During the War, Ralph worked as a design draughtsman in the radio-tube MAP factory for which he had provided the layout. After the War, Ralph had an opportunity to work on rockets and for some years he was a Leading Draughtsman in the Drawing Office at Westcott. However, Ralph was a moral objector to the movement of designs towards missiles for military use, which ultimately led him to resign.
In 2007 he was given the Lucien Rudaux Prize and inducted into the Hall of Fame by the International Association of Astronomical Artists (IAAA) in recognition of the pioneering importance of his artwork.
BIS Lunar Lander
From Imagination to Reality
In 1938, the BIS Technical Committee decided to produce a conceptual design of a vessel that would carry a crew of three safely to the Moon, permit them to land for a stay of fourteen days, and provide for a safe return to the Earth with a final payload of half a ton. The conceptual design that resulted came to be known as the BIS Lunar Spaceship, and for all its flaws and misconceptions it was the first serious attempt to design such a mission and must be regarded as one of the classical pioneering studies in the history of astronautics.

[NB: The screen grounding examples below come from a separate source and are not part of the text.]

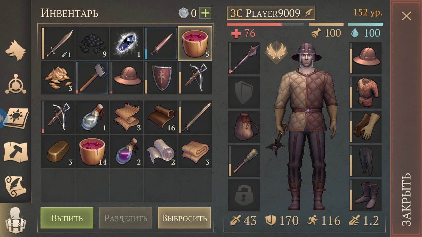
Task: Select the coal item with count 9
Action: [x=92, y=43]
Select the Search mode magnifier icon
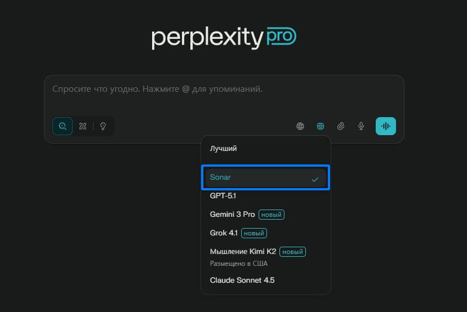The height and width of the screenshot is (312, 467). (x=63, y=126)

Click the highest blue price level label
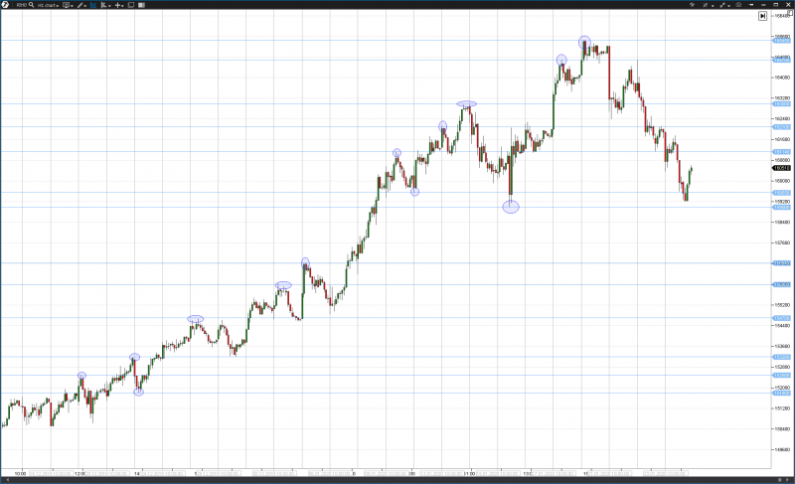[780, 41]
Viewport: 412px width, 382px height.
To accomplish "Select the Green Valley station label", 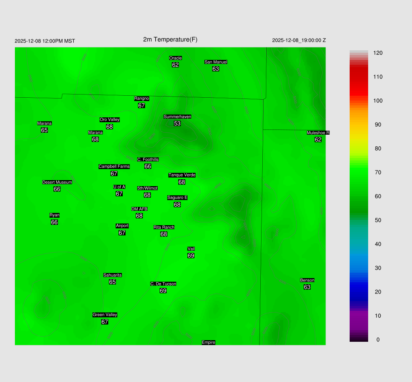I will point(105,315).
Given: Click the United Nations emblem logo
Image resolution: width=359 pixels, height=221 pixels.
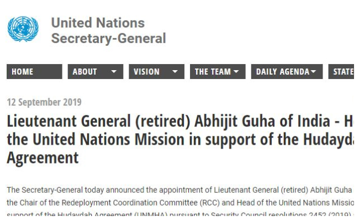Looking at the screenshot, I should pyautogui.click(x=23, y=29).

Perhaps the most important lasting achievement of the Lunar Spaceship study, however, came from its conclusions regarding the landing upon, and lift-off from, the lunar surface. R.A. Smith developed the concept after World War II in an article – “Landing on an Airless World” – published in the August 1947 BIS Journal, accurately depicting the procedure that was to be adopted with the Lunar Module. The only notable difference between the two cases was, perhaps, that Smith’s design was more elegant than the actual LEM.
Read more on this here.
In 1948 Harry Ross and Ralph Smith designed a space station, based on a original concept by H.Noordung, which he described as a “Wohnrad” or “Living Wheel”, in his 1928 book “The Problem with Space Travel”.
The design was a single unit with three main features. The first was a 30 m diameter living quarters permanently manned by 24 astronauts. The second feature was a 60 m diameter mirror in the form of a parabolic annulus, collecting up to 1000 kW of usable solar energy. This would also contain a network of condenser tubes and radiators for air and temperature conditioning. The third feature of the space station was a lattice boom, which would be kept stationary (non-rotating), which would provide for a zero-gravity laboratory and an entry and exit point for the space station via an airlock chamber.
The BIS space station seems quite primitive when compared to the technology of the International Space Station today. But for its time, it was a visionary concept and the designers put a lot of thought into the engineering and basic human requirements.